Favre, The Hometown Boy, Makes Himself Feel At Home Green Bay Quarterback’s Big Plays Instrumental In Super Bowl Victory

Associated Press

When Brett Favre took the Green Bay Packers to their Super Bowl championship on Sunday, it was a victory for every country kid in cutoffs and T-shirt who ever threw a rock in a pond and dreamed about being an NFL quarterback.

Favre’s pond was just 50 miles or so away from the Superdome, in tiny Kiln, Mississippi, a place deep in Bayou country where he grew up the son of a high school coach and blessed with a rocket right arm.

The arm alone wasn’t quite enough to carry Favre to his championship. He needed the courage to survive a rollercoaster year that began with 46 days in a rehabilitation program after he became addicted to painkillers. It continued with the death of his best friend in a van-train accident in which his brother was implicated, and the involvement of his sister in a drive-by shooting.

And it ended in the glare of the Super Bowl, with Favre doing pretty much what he wanted against New England.

“It’s great to win this anywhere, but so close to home makes it special,” Favre said.

On the second play from scrimmage, he changed the call at the line of scrimmage and threw a 54-yard touchdown pass to Andre Rison, who was so wide open he strutted into the end zone.

Coach Mike Holmgren had said his quarterback could always change plays. “But it’d better work,” the coach cautioned. Favre made sure it did.

“They showed blitz,” Favre said. “That’s what you do when they show blitz. They took a chance. You know what happened.”

Favre was jumping around like a kid who had just caught his first fish in that pond. “I was a little excited at the start, a little nervous,” he said. “It’s a Super Bowl. When we scored, I got so excited.”

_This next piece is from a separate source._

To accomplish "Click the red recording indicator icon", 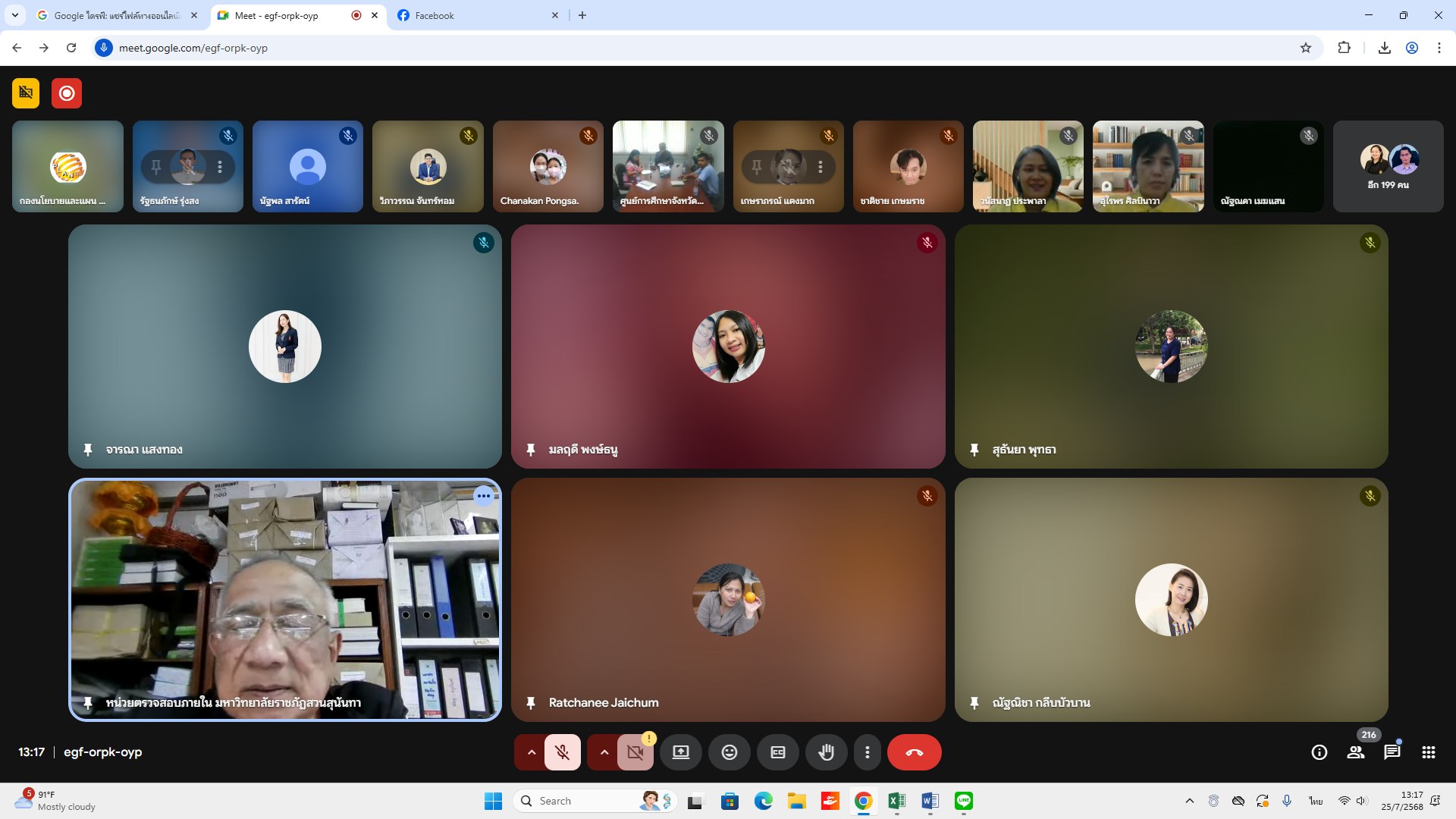I will click(67, 93).
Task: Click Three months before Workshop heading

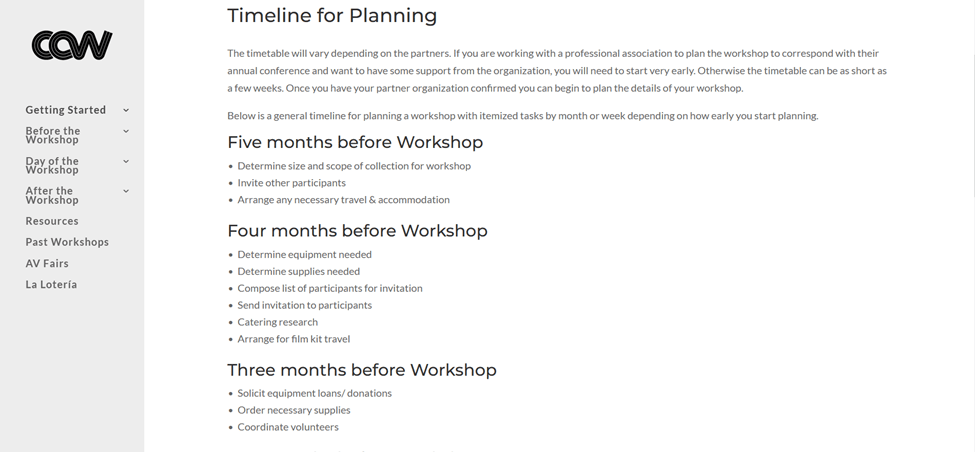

The quick TD was followed by a field goal that built the Green Bay lead to 10-0. When Drew Bledsoe brought the Patriots back for a 14-10 lead, Favre merely hooked up with Antonio Freeman for an 81-yard TD, the longest TD pass play in Super Bowl history.

Then he punctuated another drive by running wide, scoring a TD by extending the ball over the goal line just inside the end zone pylon. In the first half, he had put his stamp on the biggest game of the season.

After Desmond Howard’s 99-yard TD kickoff return in the third quarter, Favre threw a two-point conversion pass.

It was the exclamation point on a second straight MVP year, another brushstroke on a work in progress that is molding him into the next great quarterback in the NFL.

“I don’t know what else I’ve got to do,” Favre said. “I’ve won everything I possibly can. Winning the Super Bowl feels better than the MVP.”